Definition
International reserves represent the stock of foreign currency assets held by the central bank. They serve as a buffer for financial stability, allow intervention in the foreign exchange market, and act as a signal of macroeconomic solvency to investors and international institutions.
Analysis
Between 2018 and 2019, reserves experienced sharp declines driven by exchange rate tensions, capital outflows, and the need to intervene to contain peso volatility. The combination of political uncertainty and macroeconomic deterioration significantly reduced available reserve buffers.
Between 2020 and 2022, reserves remained under pressure due to capital controls, weaker net foreign currency inflows, and external payments, although with occasional episodes of partial rebuilding linked to extraordinary export settlements or multilateral financing.

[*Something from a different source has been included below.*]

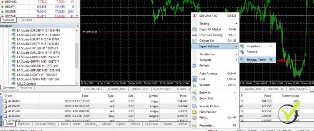Click the Save As Picture icon
This screenshot has width=314, height=131.
(194, 106)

In 2023, the situation worsened: a severe drought sharply reduced agribusiness exports, the central bank lost intervention capacity, and net reserves turned negative, pushing total reserves to multi-year lows.
Starting in 2024, a phase of moderate recovery began. Fiscal adjustment, improved macroeconomic discipline, and a more stable exchange rate framework reduced market pressures. From 2025 onward, reserves show a clearer improvement, driven by higher foreign currency inflows and a reduced need for intervention, although they remain low and vulnerable to external shocks.